Reproduce word for word the lines between those holding "climate change (209, 864)" and "[notification] (519, 23)", inclusive, and nothing else from the data below.

Collection entries
Segment Open

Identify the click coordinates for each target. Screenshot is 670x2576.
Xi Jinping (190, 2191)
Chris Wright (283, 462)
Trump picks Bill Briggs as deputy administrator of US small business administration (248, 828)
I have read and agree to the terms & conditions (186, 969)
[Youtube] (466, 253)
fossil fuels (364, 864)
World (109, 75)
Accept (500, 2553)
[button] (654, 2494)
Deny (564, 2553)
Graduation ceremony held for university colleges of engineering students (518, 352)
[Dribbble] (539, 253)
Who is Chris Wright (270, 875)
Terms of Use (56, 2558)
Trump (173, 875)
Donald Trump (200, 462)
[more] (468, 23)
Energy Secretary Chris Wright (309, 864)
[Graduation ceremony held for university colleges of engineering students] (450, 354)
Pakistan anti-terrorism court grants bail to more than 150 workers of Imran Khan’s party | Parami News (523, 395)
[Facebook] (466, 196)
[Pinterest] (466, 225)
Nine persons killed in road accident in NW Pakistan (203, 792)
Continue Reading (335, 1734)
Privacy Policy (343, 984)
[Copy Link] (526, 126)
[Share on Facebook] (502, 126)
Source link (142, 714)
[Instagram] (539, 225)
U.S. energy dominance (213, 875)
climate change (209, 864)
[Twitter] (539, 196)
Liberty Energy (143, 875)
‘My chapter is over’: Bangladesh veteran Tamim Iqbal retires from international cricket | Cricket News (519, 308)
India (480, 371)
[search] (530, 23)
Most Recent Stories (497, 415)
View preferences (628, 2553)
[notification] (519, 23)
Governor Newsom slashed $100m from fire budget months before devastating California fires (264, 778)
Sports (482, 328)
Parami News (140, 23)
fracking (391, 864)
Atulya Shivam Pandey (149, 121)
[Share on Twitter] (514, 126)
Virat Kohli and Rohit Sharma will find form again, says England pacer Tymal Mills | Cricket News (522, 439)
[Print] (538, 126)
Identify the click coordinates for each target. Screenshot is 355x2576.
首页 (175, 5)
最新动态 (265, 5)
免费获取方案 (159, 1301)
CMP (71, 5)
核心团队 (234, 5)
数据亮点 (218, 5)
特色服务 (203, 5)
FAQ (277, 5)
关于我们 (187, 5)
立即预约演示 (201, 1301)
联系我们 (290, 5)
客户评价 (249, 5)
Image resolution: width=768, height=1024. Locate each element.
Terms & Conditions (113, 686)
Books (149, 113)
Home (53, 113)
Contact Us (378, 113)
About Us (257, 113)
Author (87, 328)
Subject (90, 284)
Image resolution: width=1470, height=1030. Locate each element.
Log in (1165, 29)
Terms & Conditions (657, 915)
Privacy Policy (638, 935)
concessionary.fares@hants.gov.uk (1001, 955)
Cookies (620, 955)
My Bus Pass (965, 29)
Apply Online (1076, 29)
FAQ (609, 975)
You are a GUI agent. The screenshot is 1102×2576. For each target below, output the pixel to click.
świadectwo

Segment Closed

* **ANSWER FOR THE TASK**
climate change (209, 864)
[Twitter] (539, 196)
Liberty Energy (143, 875)
‘My chapter is over’: Bangladesh veteran Tamim Iqbal retires from international cricket | Cricket News (519, 308)
India (480, 371)
[search] (530, 23)
Most Recent Stories (497, 415)
View preferences (628, 2553)
[notification] (519, 23)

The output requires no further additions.